Here’s the thing. While your computer screen has a resolution of 72 dpi, printers require higher resolution. The HP or Epson on your desk may say it prints 600 x 600 or 1200 x 2400. If you take our lady bug and print it at one inch, it will look pixelated, because your printer requires more than 72 dots per inch.

That being said, your HP or your Epson is somewhat forgiving and it will try to print your lady bug as nicely as it can. Commercial printers are not forgiving. Commercial printers prefer 300 dpi and require 220 dpi. And those commercial printing presses are NOT very forgiving. If you don’t provide good art, your art’s going to look BAD when it’s printed.
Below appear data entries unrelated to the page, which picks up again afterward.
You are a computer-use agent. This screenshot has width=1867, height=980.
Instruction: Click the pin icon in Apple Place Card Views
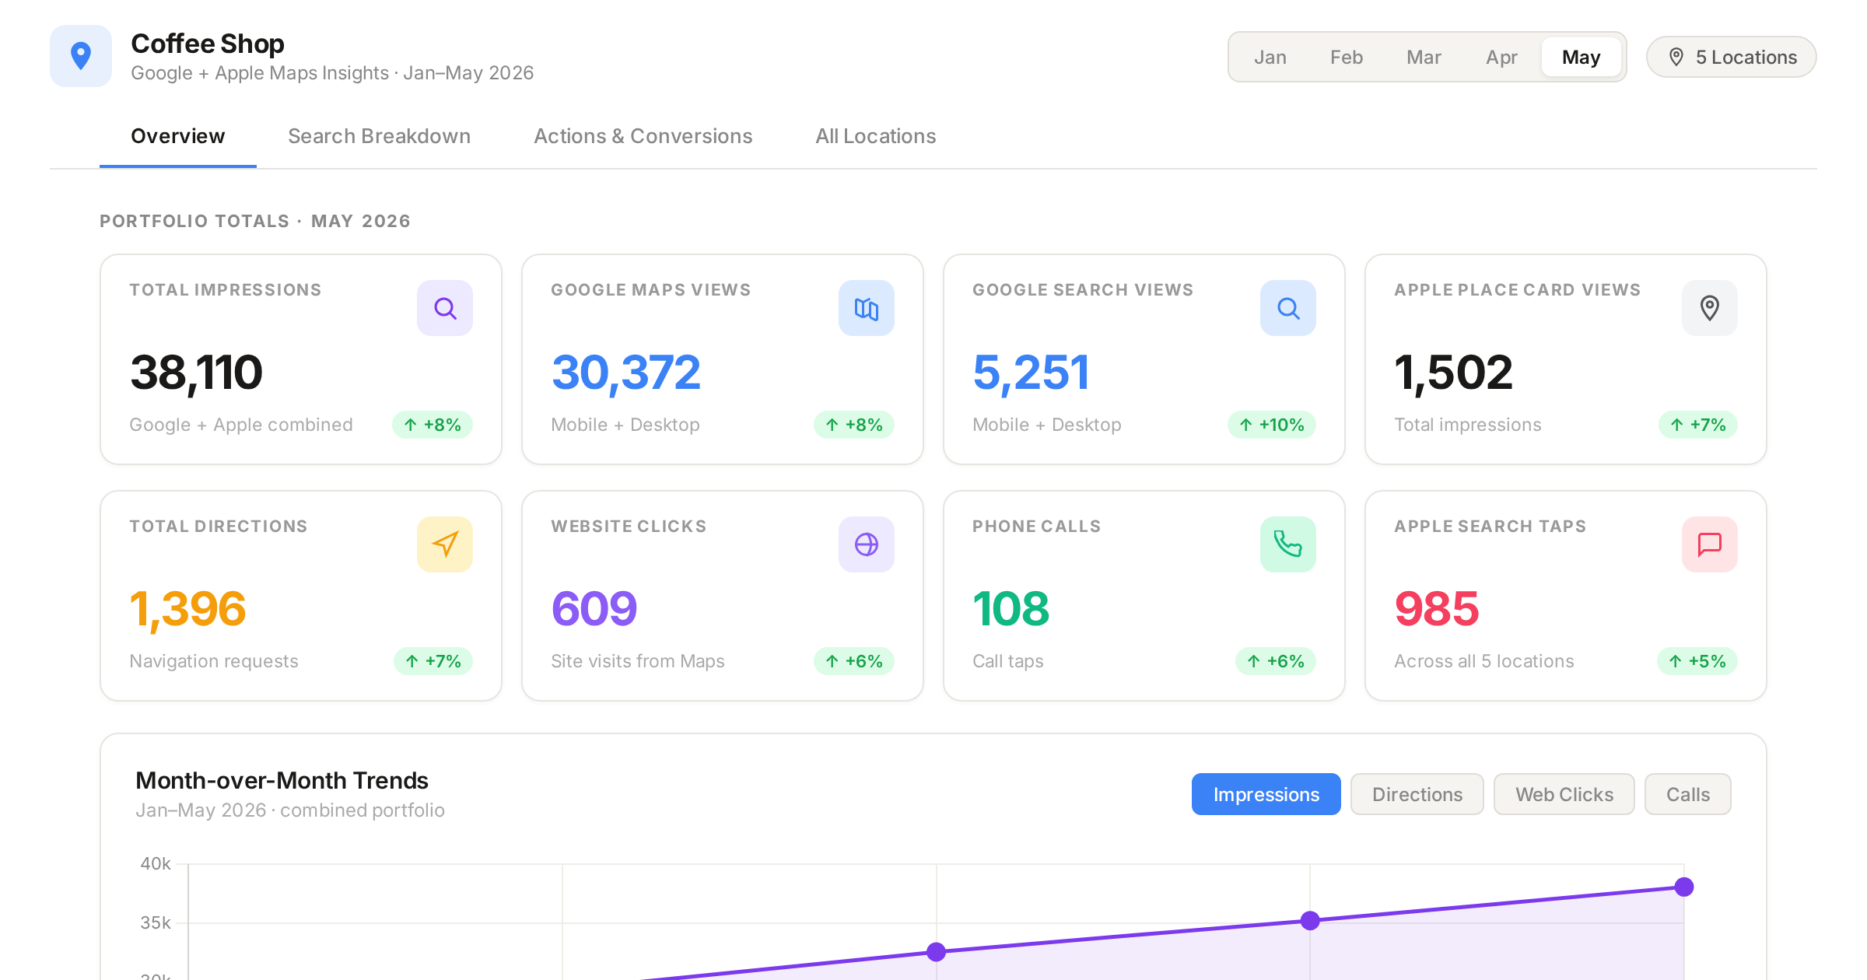pyautogui.click(x=1710, y=308)
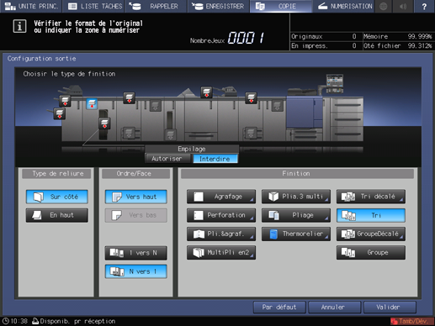Select 1 vers N output order
Screen dimensions: 435x326
[136, 253]
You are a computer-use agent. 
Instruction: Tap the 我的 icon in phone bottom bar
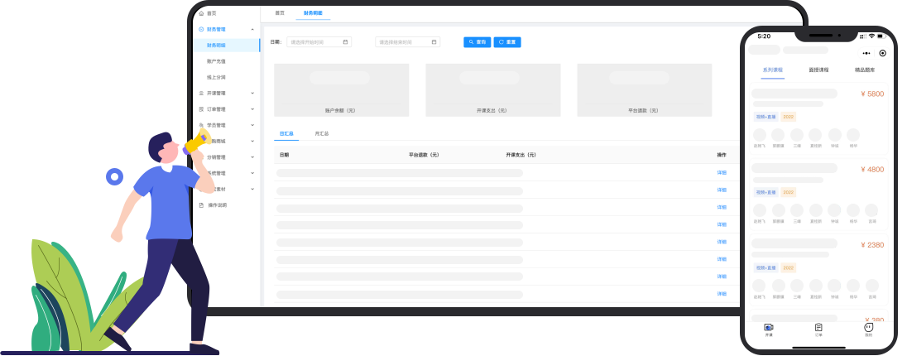click(x=868, y=328)

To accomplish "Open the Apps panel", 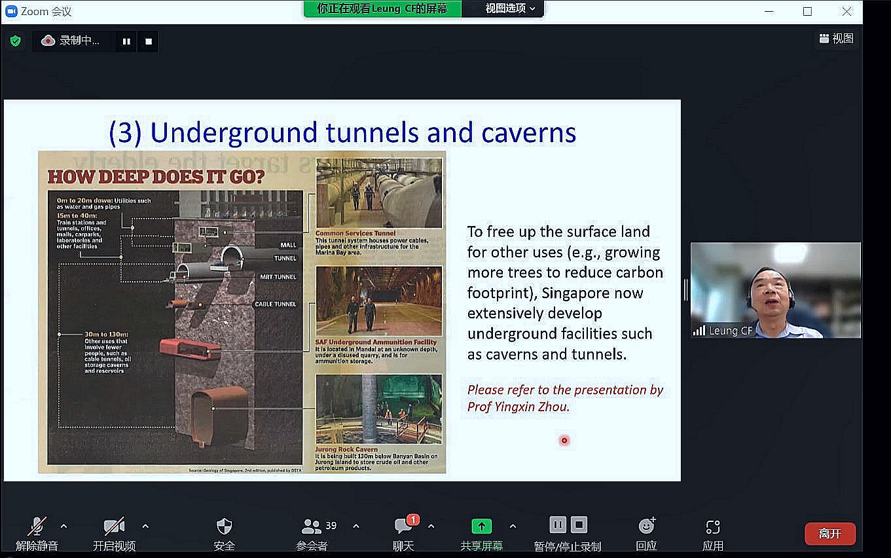I will click(713, 527).
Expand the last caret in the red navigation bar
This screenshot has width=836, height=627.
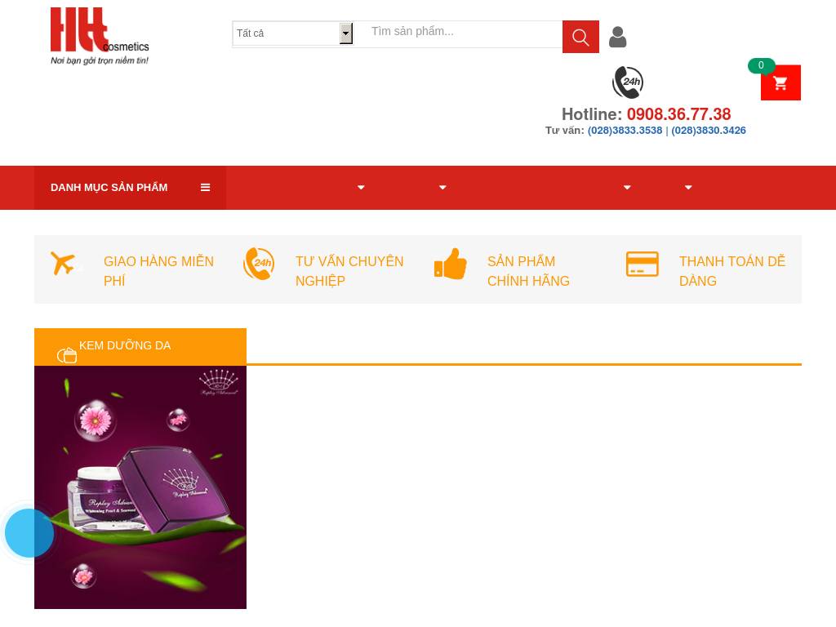click(x=688, y=188)
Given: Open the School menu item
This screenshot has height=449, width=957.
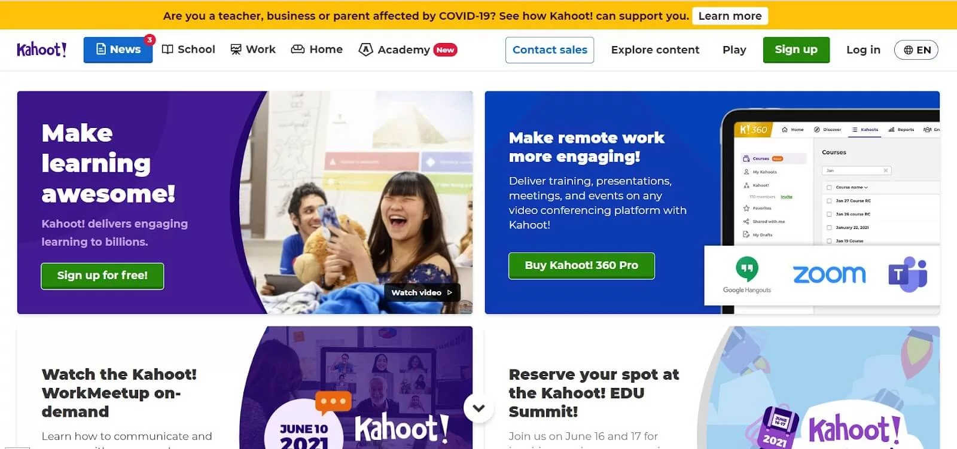Looking at the screenshot, I should pos(188,50).

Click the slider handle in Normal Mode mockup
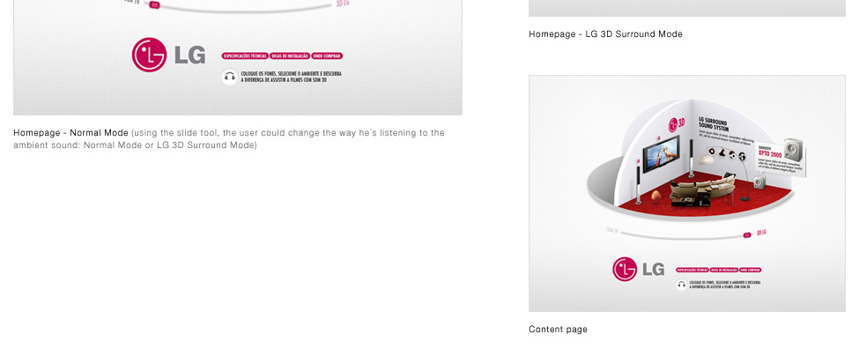[154, 5]
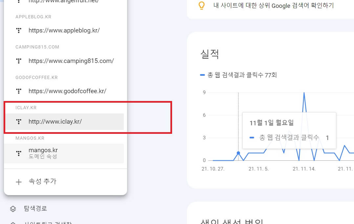
Task: Click the property icon beside camping815.com
Action: (19, 61)
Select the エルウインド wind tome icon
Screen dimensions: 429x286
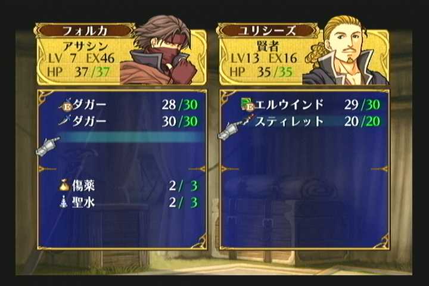pyautogui.click(x=247, y=104)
So some people try to fake out the system. They take the same low res lady bug and just divide the image into more pixels to get more dot per inch. Doesn’t work! Because that original image only contains the information that it contains. You can’t add what’s not there.

small version of a beehiveOne last thing resolution demo. Check out this picture, on the left. (This is going to open in a new window. When you’re finished looking, close the window and you’ll be back here.) Any idea what it is? When you click on it, you’ll get a bigger version and you’ll see all of the details. Once you make it smaller you lose detail, as you see here. You’ve removed some of the information. If you take that smaller picture and you just try to blow it up, that information is gone and you’ve lost the detail.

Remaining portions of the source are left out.